E’ diagnosticato entro il primo o il secondo anno della scuola elementare, su sollecitazione delle maestre che notano la problematicità, ma in realtà, già nella scuola materna i bambini possono aver avuto difficoltà di apprendimento della lingua, nel disegno o presentare una disarmonia motoria, che potrebbero essere i presupposti di una complessità che si conclama, appunto, nella scuola elementare.
E come ci si muove in questi casi? Quando le maestre si accorgono di questi disagi, parlandone con i genitori, si decide come intervenire per trovare una diagnosi. Diagnosi che spetta al neuropsichiatra, associato a una visita oculistica, ortottica, optometrica e otorinolaringoiatrica per un eventuale esame audiometrico. Dopo aver completato la diagnosi, a carico dell’Asl di competenza del proprio territorio, tocca al logopedista decidere il trattamento da applicare.

_Istruzioni del compito:_ Scrivi il seguito del brano sulla diagnosi delle difficoltà di apprendimento nei bambini, a partire dall'ultima frase riportata.

(Dati memorizzati)
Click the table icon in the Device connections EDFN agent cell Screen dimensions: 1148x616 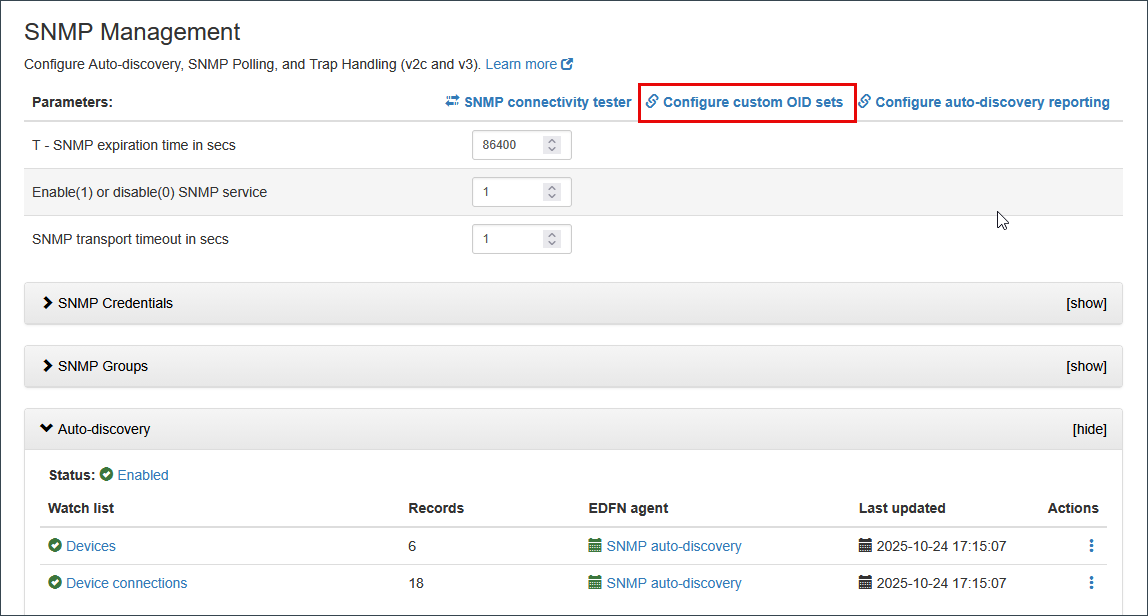pyautogui.click(x=595, y=583)
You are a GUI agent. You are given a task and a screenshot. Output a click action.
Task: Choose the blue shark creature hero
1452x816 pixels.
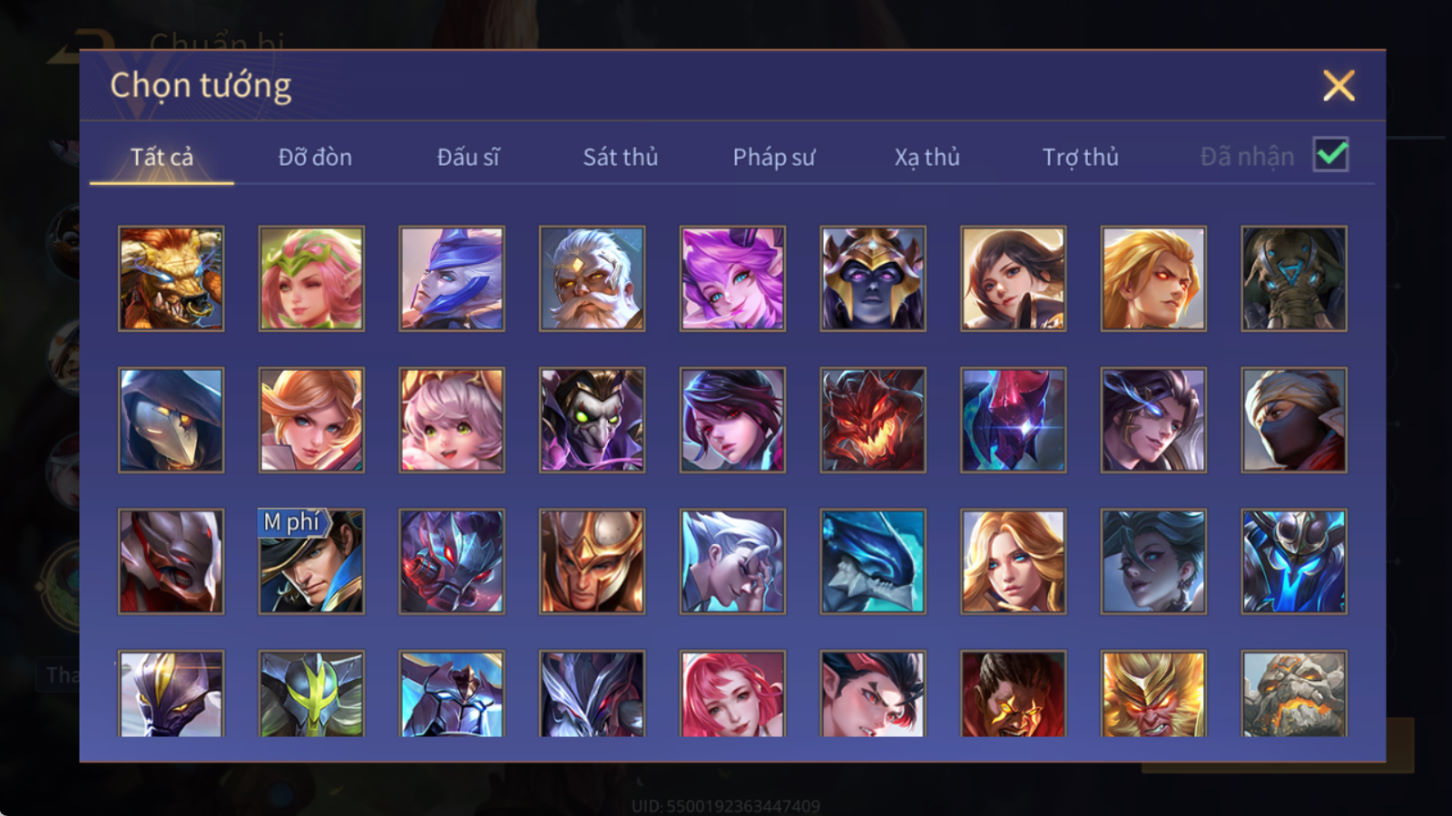click(x=873, y=561)
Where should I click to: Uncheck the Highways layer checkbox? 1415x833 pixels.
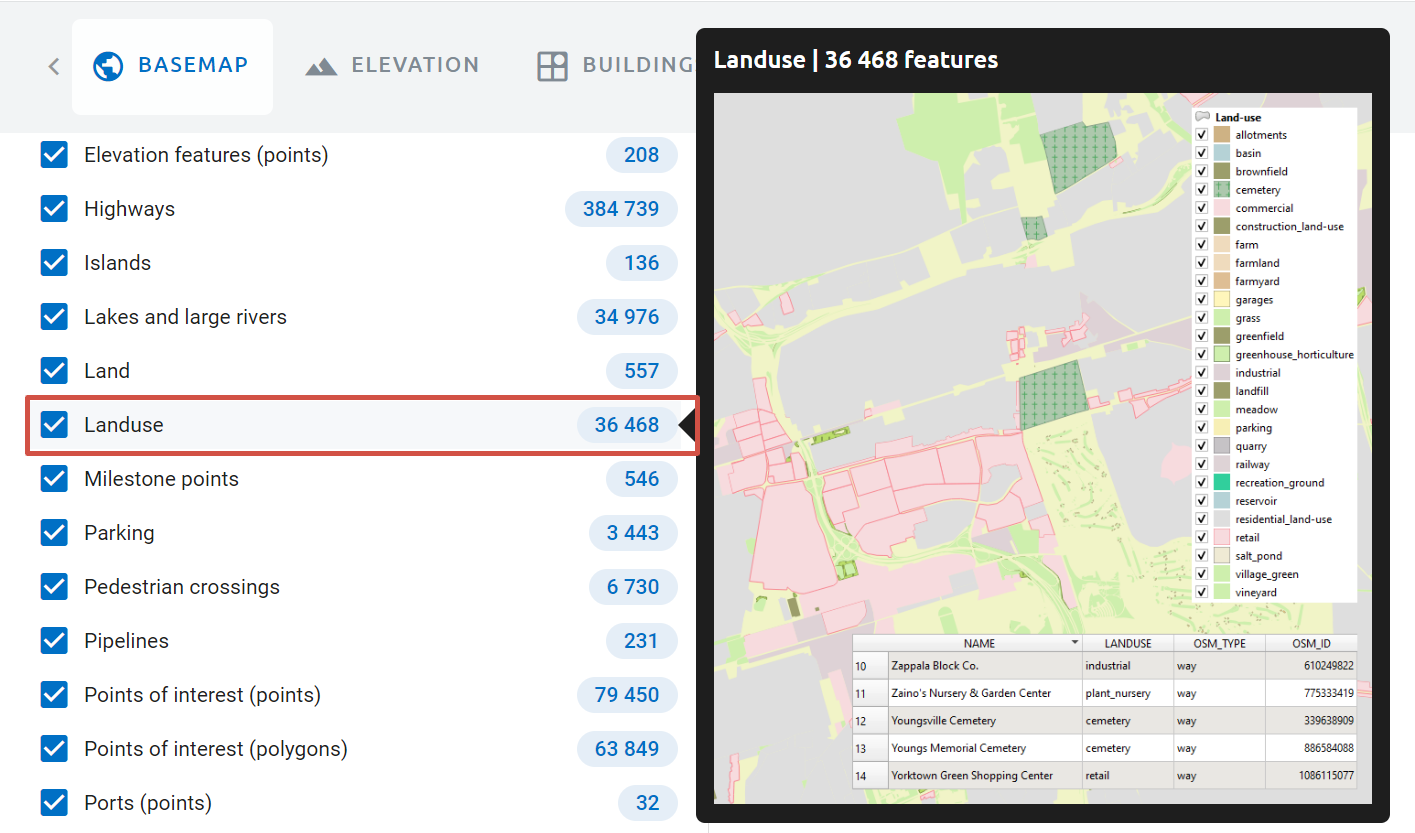[54, 209]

_Risposta attesa:_
Quanto è importante la diagnosi? “E’ fondamentale perché i disturbi sottostimati dalla scuola dell’infanzia, possono portare la famiglia a pensare il bambino, diventato scolaro, svogliato. No: ha obiettivamente delle difficoltà reali. Quando comincia a leggere una parola, dovrebbe avere immediatamente l’immagine di questa parola. Ma, poiché il disturbo presuppone anche un deficit di concentrazione, la lettura gli riesce più difficile e si blocca. Essendo deconcentrato, tutte le sue potenzialità di comprensione non vengono messe in atto, sfuggendogli il significato di quello che ha letto. E rilegge la stessa parola. Risultato: ne perde il senso. Che può ritrovare solo quando ‘l’immagine acustica’ si fonde con quella visiva, una combinazione che lo porterà verso una fusione che aveva smarrito”.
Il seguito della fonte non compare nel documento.